__WHAT THE TASK REQUIRES__
Exact copies of all the entries below are expected in the answer.
........
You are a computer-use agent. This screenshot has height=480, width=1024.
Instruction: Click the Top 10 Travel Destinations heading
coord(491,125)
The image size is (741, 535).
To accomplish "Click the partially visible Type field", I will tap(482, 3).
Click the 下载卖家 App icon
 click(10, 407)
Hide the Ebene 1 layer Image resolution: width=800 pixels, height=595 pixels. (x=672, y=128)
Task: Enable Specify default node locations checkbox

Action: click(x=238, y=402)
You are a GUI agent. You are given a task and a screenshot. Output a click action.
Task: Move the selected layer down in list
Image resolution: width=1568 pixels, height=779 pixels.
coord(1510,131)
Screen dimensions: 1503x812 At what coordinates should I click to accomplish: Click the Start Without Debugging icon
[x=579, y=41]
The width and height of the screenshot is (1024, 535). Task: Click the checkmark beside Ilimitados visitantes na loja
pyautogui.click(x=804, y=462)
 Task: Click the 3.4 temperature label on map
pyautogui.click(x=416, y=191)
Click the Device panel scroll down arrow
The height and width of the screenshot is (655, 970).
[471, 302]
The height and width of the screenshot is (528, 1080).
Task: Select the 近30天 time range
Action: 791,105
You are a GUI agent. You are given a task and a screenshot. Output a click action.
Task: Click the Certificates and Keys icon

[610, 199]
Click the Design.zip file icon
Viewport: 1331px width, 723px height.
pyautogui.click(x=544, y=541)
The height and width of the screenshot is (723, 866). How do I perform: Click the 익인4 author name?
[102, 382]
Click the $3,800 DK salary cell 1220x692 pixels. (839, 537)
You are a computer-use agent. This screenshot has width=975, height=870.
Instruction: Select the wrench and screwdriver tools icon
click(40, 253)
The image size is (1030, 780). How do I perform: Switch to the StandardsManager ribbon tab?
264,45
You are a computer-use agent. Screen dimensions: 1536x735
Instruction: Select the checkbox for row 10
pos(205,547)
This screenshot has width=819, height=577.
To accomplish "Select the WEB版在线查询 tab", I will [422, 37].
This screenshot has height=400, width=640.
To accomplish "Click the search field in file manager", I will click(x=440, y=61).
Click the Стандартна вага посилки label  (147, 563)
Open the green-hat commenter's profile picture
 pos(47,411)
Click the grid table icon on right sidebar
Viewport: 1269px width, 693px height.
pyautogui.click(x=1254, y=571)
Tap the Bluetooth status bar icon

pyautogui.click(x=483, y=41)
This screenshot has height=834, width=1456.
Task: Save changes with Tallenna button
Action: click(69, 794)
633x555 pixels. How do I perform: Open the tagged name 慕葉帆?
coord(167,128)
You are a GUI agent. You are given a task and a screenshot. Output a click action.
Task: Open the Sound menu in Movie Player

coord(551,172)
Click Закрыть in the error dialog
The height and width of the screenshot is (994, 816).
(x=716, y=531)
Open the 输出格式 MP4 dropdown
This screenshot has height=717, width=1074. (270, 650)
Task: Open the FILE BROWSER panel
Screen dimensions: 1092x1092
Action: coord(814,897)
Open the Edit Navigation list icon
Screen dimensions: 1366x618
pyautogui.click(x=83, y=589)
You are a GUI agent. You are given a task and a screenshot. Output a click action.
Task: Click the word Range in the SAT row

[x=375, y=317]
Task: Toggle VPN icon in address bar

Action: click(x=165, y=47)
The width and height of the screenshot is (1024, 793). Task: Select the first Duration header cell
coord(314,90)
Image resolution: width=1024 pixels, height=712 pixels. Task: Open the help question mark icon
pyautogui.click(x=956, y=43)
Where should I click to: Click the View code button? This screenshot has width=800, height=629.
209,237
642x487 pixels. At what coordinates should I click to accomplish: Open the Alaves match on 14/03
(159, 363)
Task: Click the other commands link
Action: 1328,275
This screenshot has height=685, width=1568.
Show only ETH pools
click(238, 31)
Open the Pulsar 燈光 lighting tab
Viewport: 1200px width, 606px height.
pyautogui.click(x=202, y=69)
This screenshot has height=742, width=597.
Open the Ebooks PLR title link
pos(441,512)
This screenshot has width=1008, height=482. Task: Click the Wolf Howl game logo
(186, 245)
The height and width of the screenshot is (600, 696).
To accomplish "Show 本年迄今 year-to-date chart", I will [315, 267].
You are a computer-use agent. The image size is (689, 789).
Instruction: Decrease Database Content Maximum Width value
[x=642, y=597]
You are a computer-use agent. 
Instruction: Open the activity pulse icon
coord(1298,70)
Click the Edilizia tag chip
........
__TASK OUTPUT__
You are a computer-use agent. This screenshot has height=480, width=1024.
Instruction: Click the Top 10 Travel Destinations heading
coord(491,125)
The image size is (741, 535).
To accomplish "Click the partially visible Type field", I will tap(482, 3).
Click the 下载卖家 App icon
 click(10, 407)
Hide the Ebene 1 layer Image resolution: width=800 pixels, height=595 pixels. (x=672, y=128)
Task: Enable Specify default node locations checkbox

Action: click(x=238, y=402)
You are a GUI agent. You are given a task and a screenshot. Output a click action.
Task: Move the selected layer down in list
Image resolution: width=1568 pixels, height=779 pixels.
coord(1510,131)
Screen dimensions: 1503x812 At what coordinates should I click to accomplish: Click the Start Without Debugging icon
[x=579, y=41]
The width and height of the screenshot is (1024, 535). Task: Click the checkmark beside Ilimitados visitantes na loja
pyautogui.click(x=804, y=462)
 Task: Click the 3.4 temperature label on map
pyautogui.click(x=416, y=191)
Click the Device panel scroll down arrow
The height and width of the screenshot is (655, 970).
[471, 302]
The height and width of the screenshot is (528, 1080).
Task: Select the 近30天 time range
Action: 791,105
You are a GUI agent. You are given a task and a screenshot. Output a click action.
Task: Click the Certificates and Keys icon

[610, 199]
Click the Design.zip file icon
Viewport: 1331px width, 723px height.
pyautogui.click(x=544, y=541)
The height and width of the screenshot is (723, 866). How do I perform: Click the 익인4 author name?
[102, 382]
Click the $3,800 DK salary cell 1220x692 pixels. (839, 537)
You are a computer-use agent. This screenshot has width=975, height=870.
Instruction: Select the wrench and screwdriver tools icon
click(40, 253)
The image size is (1030, 780). How do I perform: Switch to the StandardsManager ribbon tab?
264,45
You are a computer-use agent. Screen dimensions: 1536x735
Instruction: Select the checkbox for row 10
pos(205,547)
This screenshot has width=819, height=577.
To accomplish "Select the WEB版在线查询 tab", I will [422, 37].
This screenshot has height=400, width=640.
To accomplish "Click the search field in file manager", I will click(x=440, y=61).
Click the Стандартна вага посилки label  (147, 563)
Open the green-hat commenter's profile picture
 pos(47,411)
Click the grid table icon on right sidebar
Viewport: 1269px width, 693px height.
pyautogui.click(x=1254, y=571)
Tap the Bluetooth status bar icon

pyautogui.click(x=483, y=41)
This screenshot has height=834, width=1456.
Task: Save changes with Tallenna button
Action: click(69, 794)
633x555 pixels. How do I perform: Open the tagged name 慕葉帆?
coord(167,128)
You are a GUI agent. You are given a task and a screenshot. Output a click action.
Task: Open the Sound menu in Movie Player

coord(551,172)
Click Закрыть in the error dialog
The height and width of the screenshot is (994, 816).
(x=716, y=531)
Open the 输出格式 MP4 dropdown
This screenshot has height=717, width=1074. (270, 650)
Task: Open the FILE BROWSER panel
Screen dimensions: 1092x1092
Action: coord(814,897)
Open the Edit Navigation list icon
Screen dimensions: 1366x618
pyautogui.click(x=83, y=589)
You are a GUI agent. You are given a task and a screenshot. Output a click action.
Task: Click the word Range in the SAT row

[x=375, y=317]
Task: Toggle VPN icon in address bar

Action: click(x=165, y=47)
The width and height of the screenshot is (1024, 793). Task: Select the first Duration header cell
coord(314,90)
Image resolution: width=1024 pixels, height=712 pixels. Task: Open the help question mark icon
pyautogui.click(x=956, y=43)
Where should I click to: Click the View code button? This screenshot has width=800, height=629.
209,237
642x487 pixels. At what coordinates should I click to accomplish: Open the Alaves match on 14/03
(159, 363)
Task: Click the other commands link
Action: 1328,275
This screenshot has height=685, width=1568.
Show only ETH pools
click(238, 31)
Open the Pulsar 燈光 lighting tab
Viewport: 1200px width, 606px height.
pyautogui.click(x=202, y=69)
This screenshot has height=742, width=597.
Open the Ebooks PLR title link
pos(441,512)
This screenshot has width=1008, height=482. Task: Click the Wolf Howl game logo
(186, 245)
The height and width of the screenshot is (600, 696).
To accomplish "Show 本年迄今 year-to-date chart", I will [315, 267].
You are a computer-use agent. The image size is (689, 789).
Instruction: Decrease Database Content Maximum Width value
[x=642, y=597]
You are a computer-use agent. 
Instruction: Open the activity pulse icon
coord(1298,70)
Click the Edilizia tag chip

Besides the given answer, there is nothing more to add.